A Continued Pretrained LLM Approach for Automatic Medical Note Generation
Dong Yuan, Eti Rastogi, Gautam Naik, Sree Prasanna Rajagopal, Sagar Goyal, Fen Zhao, Bharath Chintagunta, Jeff Ward
TL;DR
This work targets efficient, domain-specific medical documentation by training HEAL, a 13B LLaMA2-based LLM, through continued pretraining and instruction tuning on mixed medical data to produce physician-ready notes. With ~14.89B tokens and an 8K context length, HEAL achieves 78.4% accuracy on PubMedQA—surpassing GPT-4 and PMC-LLaMA—and matches GPT-4 in medical-note generation, while also excelling in identifying correct medical concepts. The results demonstrate that a compact model, properly specialized, can outperform larger baselines on clinical information extraction and note completeness, suggesting a cost-effective path for healthcare transcription tools.

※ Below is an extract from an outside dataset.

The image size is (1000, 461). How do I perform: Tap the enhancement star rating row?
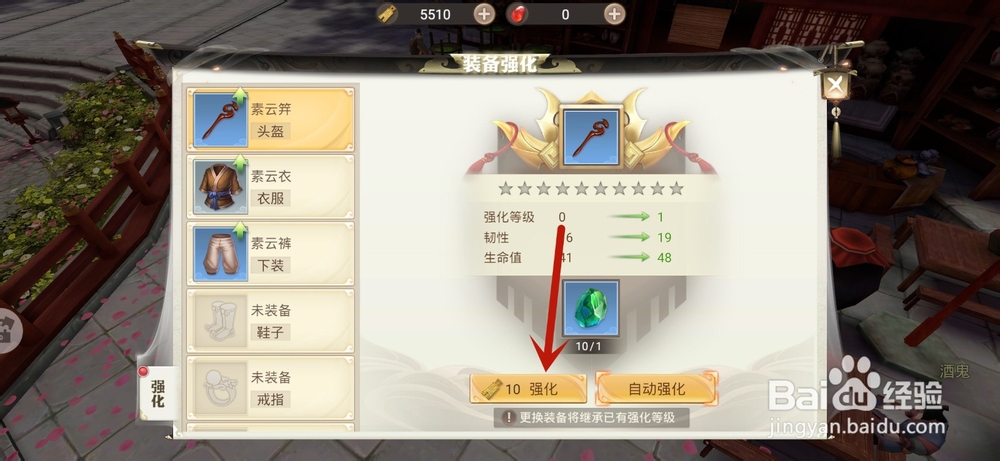tap(591, 189)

The work underscores the value of targeted data curation and continued training for domain-specific LLMs and motivates further scaling and refinement in medical AI applications.
Abstract
LLMs are revolutionizing NLP tasks. However, the use of the most advanced LLMs, such as GPT-4, is often prohibitively expensive for most specialized fields. We introduce HEAL, the first continuously trained 13B LLaMA2-based LLM that is purpose-built for medical conversations and measured on automated scribing. Our results demonstrate that HEAL outperforms GPT-4 and PMC-LLaMA in PubMedQA, with an accuracy of 78.4\%. It also achieves parity with GPT-4 in generating medical notes. Remarkably, HEAL surpasses GPT-4 and Med-PaLM 2 in identifying more correct medical concepts and exceeds the performance of human scribes and other comparable models in correctness and completeness.